RECORDS SHOWN –
- - - -
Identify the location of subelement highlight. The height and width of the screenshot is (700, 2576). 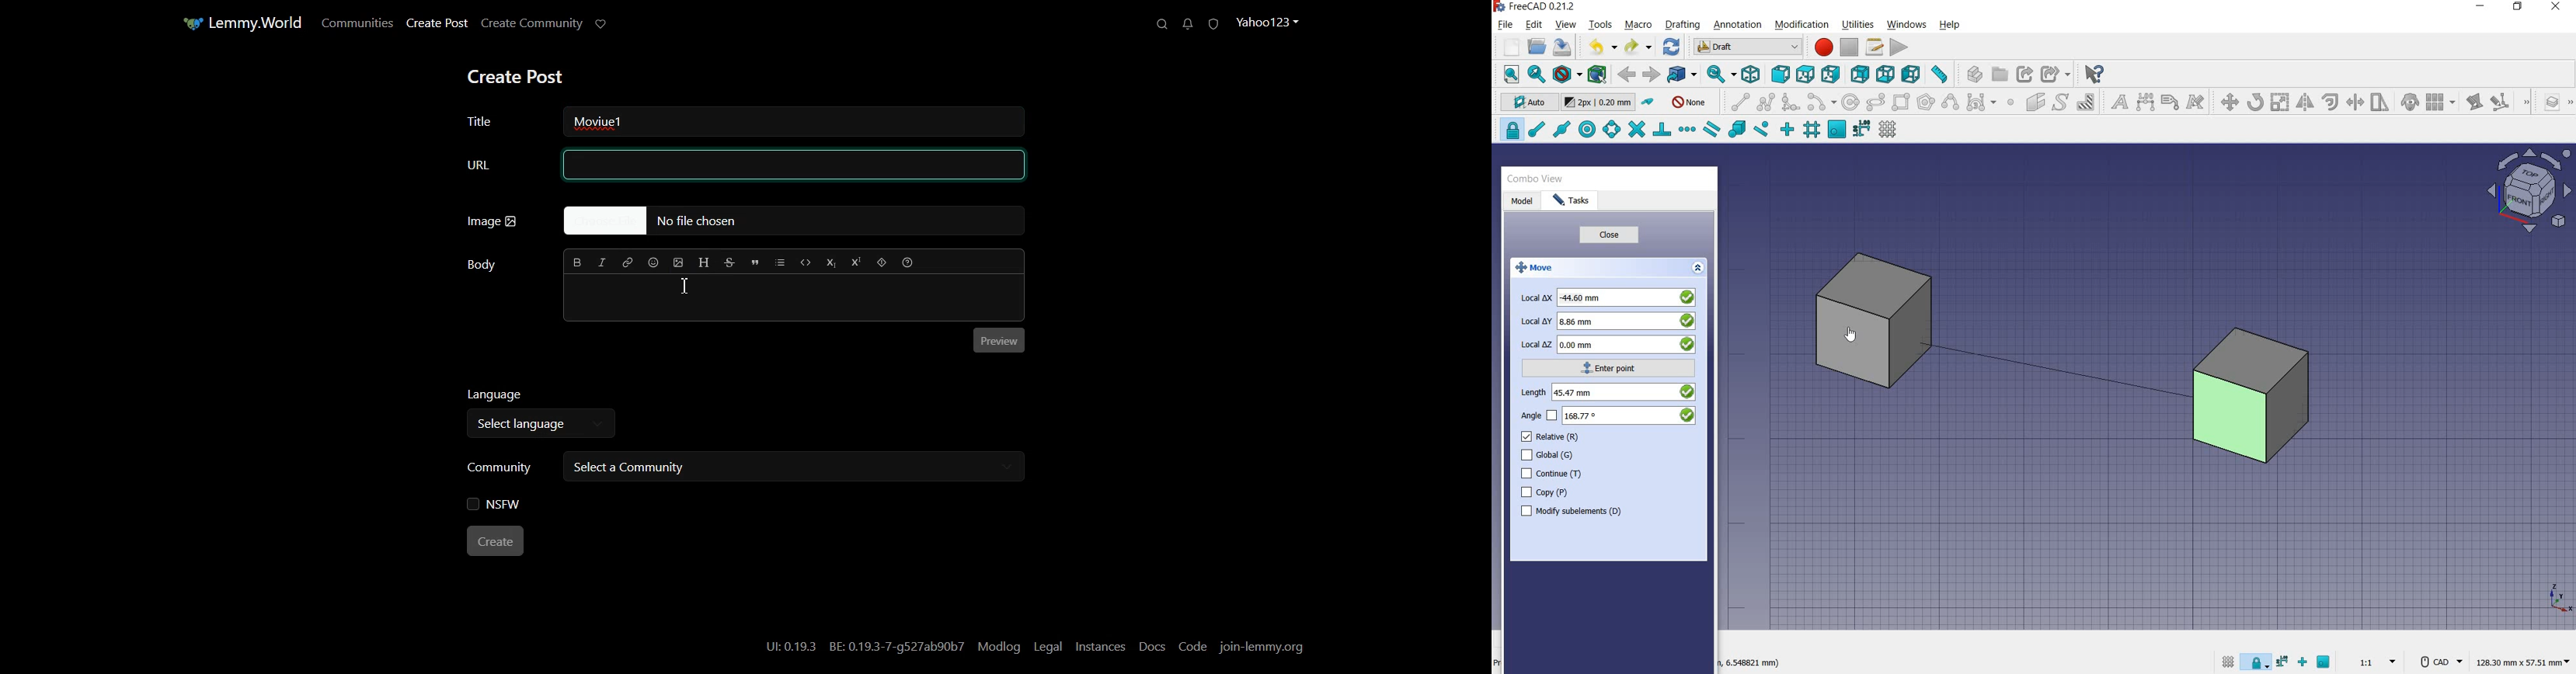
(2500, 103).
- - - -
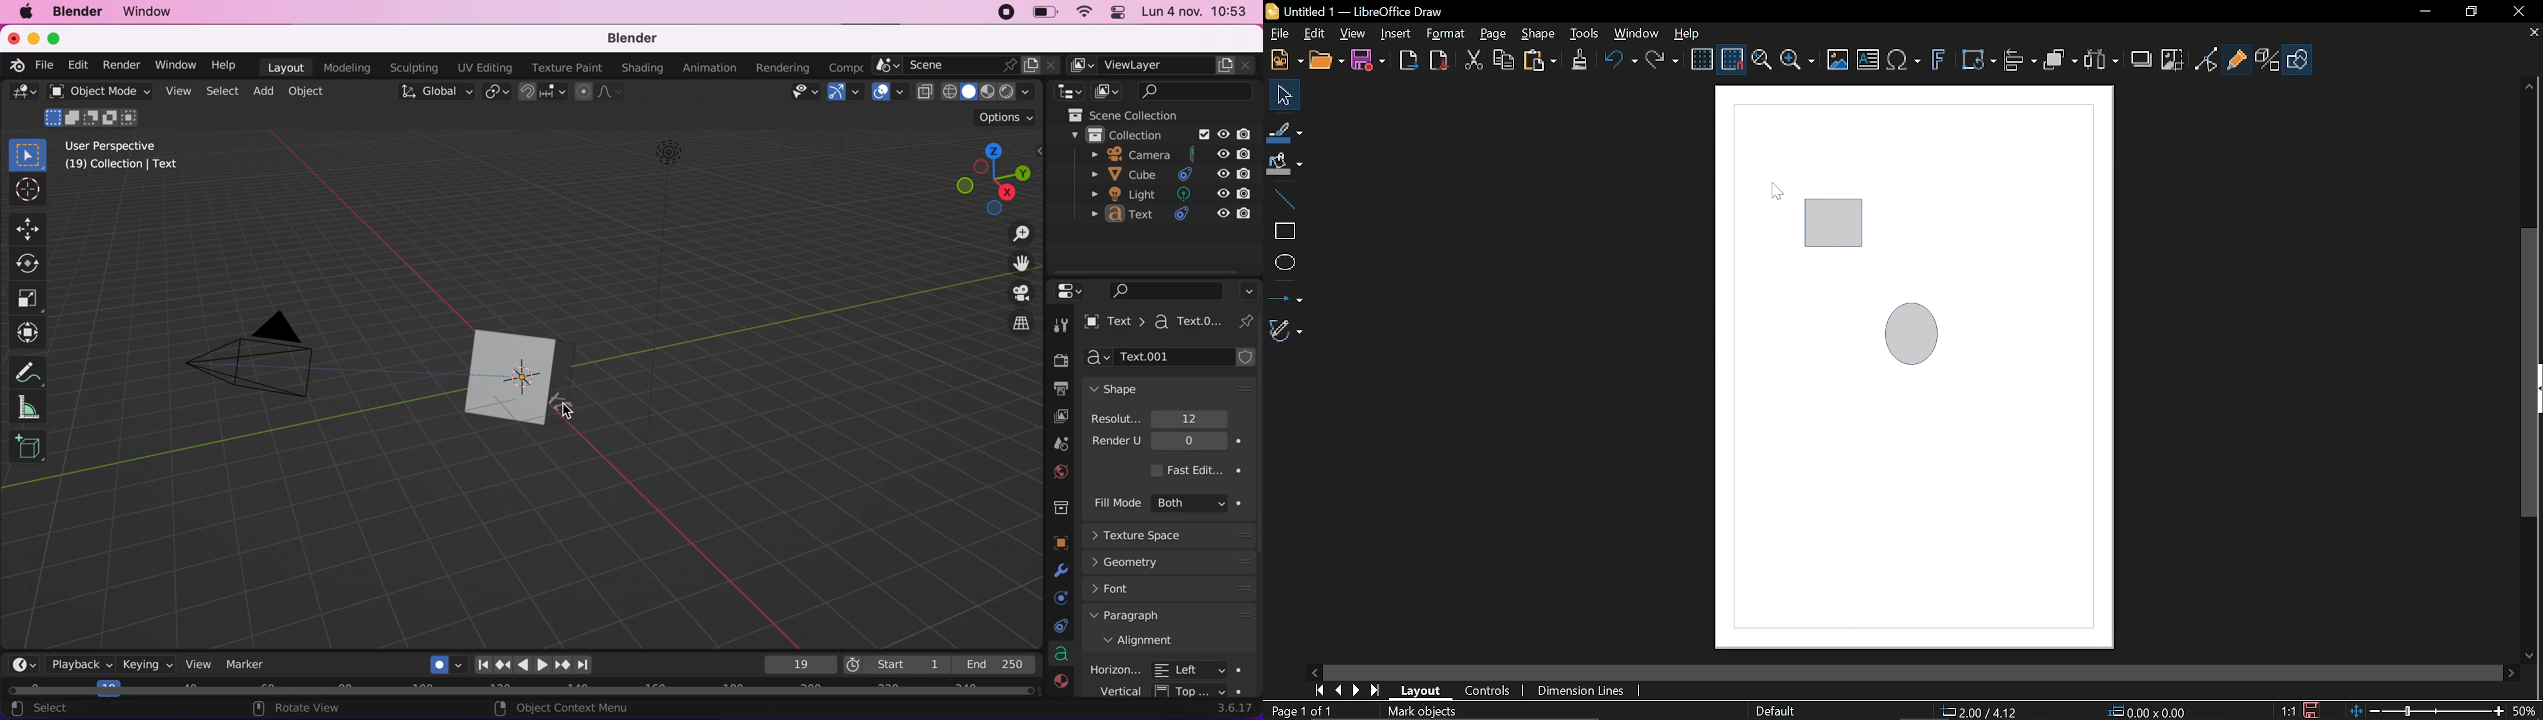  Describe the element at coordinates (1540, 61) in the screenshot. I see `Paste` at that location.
- - - -
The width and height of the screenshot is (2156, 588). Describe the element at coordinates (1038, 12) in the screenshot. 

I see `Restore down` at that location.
- - - -
INSTRUCTIONS FOR THE TASK –
Lay out the rows from the line containing "Identify the location" through the line containing "(2500, 103)." as a two-column CSV with the headers instruction and response. Each row's text goes under instruction and its answer under response, each in one quoted field with line breaks turned into spaces and the pictures left out.

ANSWER –
instruction,response
"Identify the location of subelement highlight. The height and width of the screenshot is (700, 2576).","(2500, 103)."